New figures released this month to the Senate will encourage supporters of remote working. They show that public servants are requesting to work from home in the tens of thousands. What's more, their bosses are approving the requests.
The public service's mass working from home experiment in 2020 has turned into something more permanent. It's another lasting change to the bureaucracy, brought on by the pandemic.
A recent public service commission survey, which included 75 per cent of public servants, showed only 8 per cent of Commonwealth bureaucrats were working entirely at home. That was down from a peak of about 64 per cent in August.
The latest survey showed the rest were either back in their regular workplace or doing a combination - known as hybrid working.
Most tellingly, agencies in the last survey said about 40 per cent of staff were hybrid working, which could include working as little as a few hours at home or greater. So remote working is here to stay.
But anyone who craves flexibility will learn that when it comes to working from home in the public service, it's the luck of the draw.
While some of the overall numbers are impressive - from 30 agencies, about 22,000 requests approved - the finer details tell a different story.
About half of those public servants successfully applying to work from home, according to the figures given to the Senate, were from the Australian Taxation Office. The agency has approved more than 10,000 staff requests since September.
Compare that to the 12 months leading up to the pandemic, when each day about 1800 of the ATO's employees used technology letting them work from home.
There are large agencies that have reported low numbers of staff asking to work from home, and relatively high numbers of rejections. The Social Services Department, which has about 2200 staff, had only 62 requests. It rejected fourteen of them.
The numbers speak for themselves.
What stands out most in the overall figures is the inconsistency. Considering a job in the public service and wondering whether you could work from home? It depends what agency you're joining.
That's the result of a very deliberate policy from the public service.

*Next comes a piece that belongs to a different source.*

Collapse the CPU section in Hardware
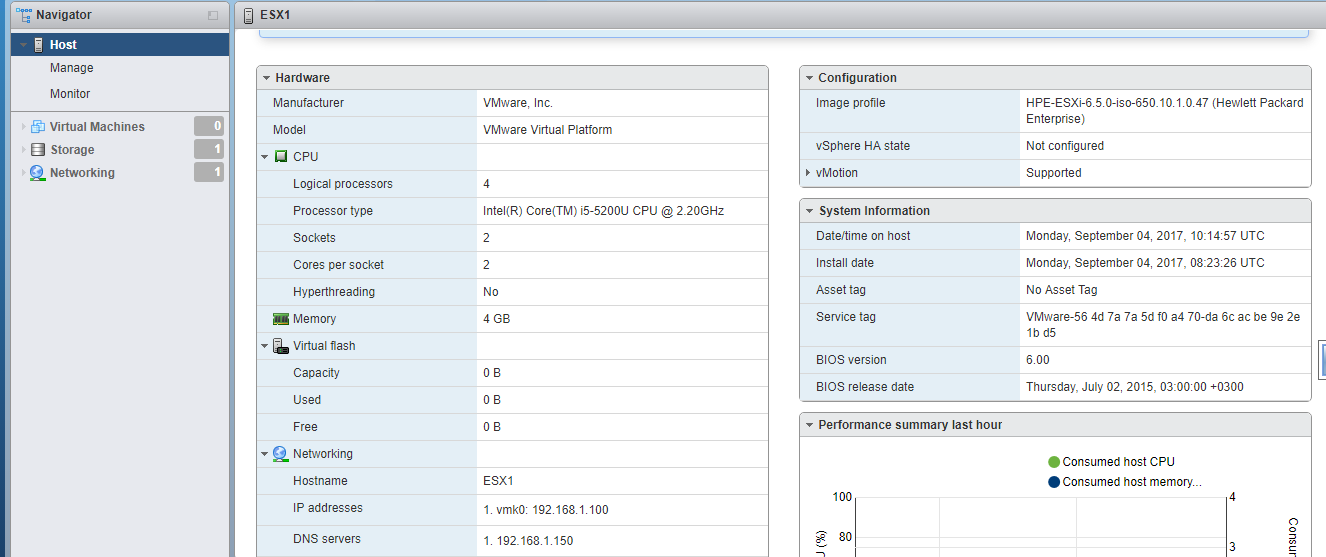1326x557 pixels. pos(265,157)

When asked about working from home, the Australian Public Service Commission said it's ultimately a choice for individual agencies.

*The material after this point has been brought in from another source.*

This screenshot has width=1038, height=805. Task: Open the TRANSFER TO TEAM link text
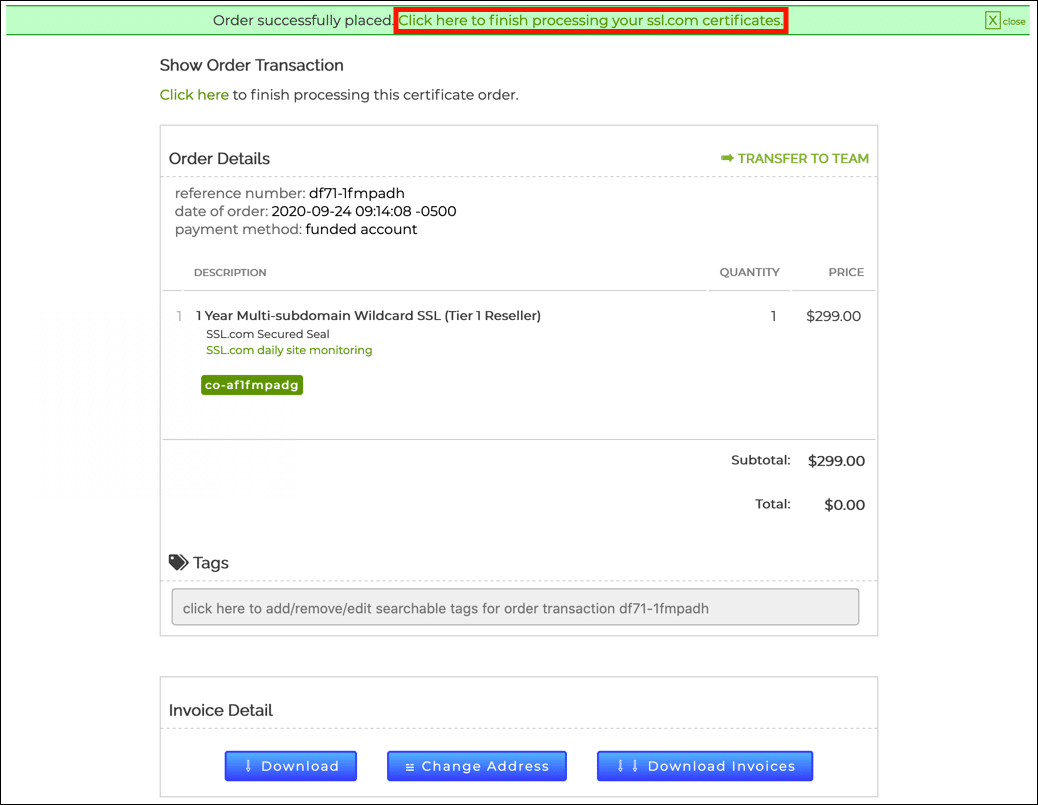803,158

"Agency heads remain responsible for decisions on flexible work options for staff," the commission said.
Like with pay scales and enterprise bargaining, there will be no real uniformity on the issue from the public service.
And just like wages, working from home will become another bargaining chip for employers competing for good staff. It's clearly in the public service's interests to be open minded on the issue. Private sector employers are waiting to swoop on the best candidates.
The public service commission said as much in its new workforce strategy, released in March, when it identified flexible working as a part of the bureaucracy's "value proposition" in recruiting talent.
As the labour market strengthens and workers have more jobs to choose from, they'll vote with their feet.
UNSW Canberra researcher Sue Williamson points out research showing 40 per cent of employees are considering changing their job in the next 12 months.
Employers who resist working from home could make that decision all the easier for their staff.